The total portfolio return for a given level of risk is constrained because this portfolio consists of assets that are already somewhat diversified—they have already exploited some potential diversification effects internally and these are already reflected in the risk/return balance of the individual assets. If we were to replace one of these funds with a single stock that had the same average return and standard deviation, we have the potential for a far more significant portfolio diversification impact. Obviously this is not true for all possible stocks, but lowering the weight in a fund and raising the weight in an individual equity has good potential to improve the overall portfolio diversification benefits which equates to raising the average return for a given total portfolio risk.

After a bit of experimentation, I came up with a mixed portfolio that includes the funds along with allocations into some of the aforementioned individual stocks (below).

fig 3

Portfolio Mix of Stocks and Funds

The mixed portfolio that I ended up with has markedly higher historical and projected average return than the all-fund portfolio, with less risk (i.e. lower standard deviation in returns). The inclusion of a significant concentration into Citigroup [C], Excelon (NYSE:EXC), and Boeing (NYSE:BA) allowed the portfolio to substantially increase the benefits of diversification. The portfolio is projected to generate 2.6% more in average return with slightly less risk than the all fund portfolio. The difference in historical performance is even more impressive, but we all know that using trailing performance as a forecast of future performance is a recipe for problems. While XOM (Exxon Mobil) was a candidate for inclusion, it did not help in building a portfolio with the risk constraints that I set forth, largely because XOM is extremely volatile and the portfolio effects just weren’t too impressive.

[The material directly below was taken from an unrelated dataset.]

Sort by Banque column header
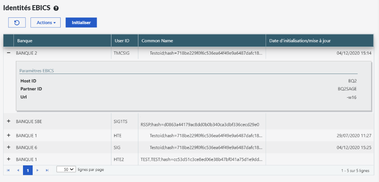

I was able to generate the higher total portfolio returns with less risk because of improved portfolio diversification effects between the non-systematic returns of the portfolio components. This is exactly the effect described earlier. The individual equity components have more potential for adding diversification effects to the portfolio than the funds because the funds’ risk / return balance reflects a considerable fraction of the available diversification effect that has already been exploited between the stocks that make up the fund. We see the impact of the inclusion of individual equities very clearly when we look at the Diversification Metric [DM] value of 56%. This is much higher than the 36% from the original portfolio. The higher value of DM means that the non-systematic volatility in returns (the fraction of returns that are not explained by moves in the broader market) offset each other better between these assets.

The benefits of adding individual equities to a portfolio made up mostly of funds are easily explained from portfolio theory (for standard presentations see the Investopedia article cited above or A Random Walk Down Wall Street), but most investors don’t grasp the implications of this issue for their own portfolios. Investing in a number of funds has the benefit of lowering your exposure to the default risk of any individual firm, but an all-fund portfolio diminished your ability to fully exploit the only real ‘free lunch’ available to investors: diversification effects.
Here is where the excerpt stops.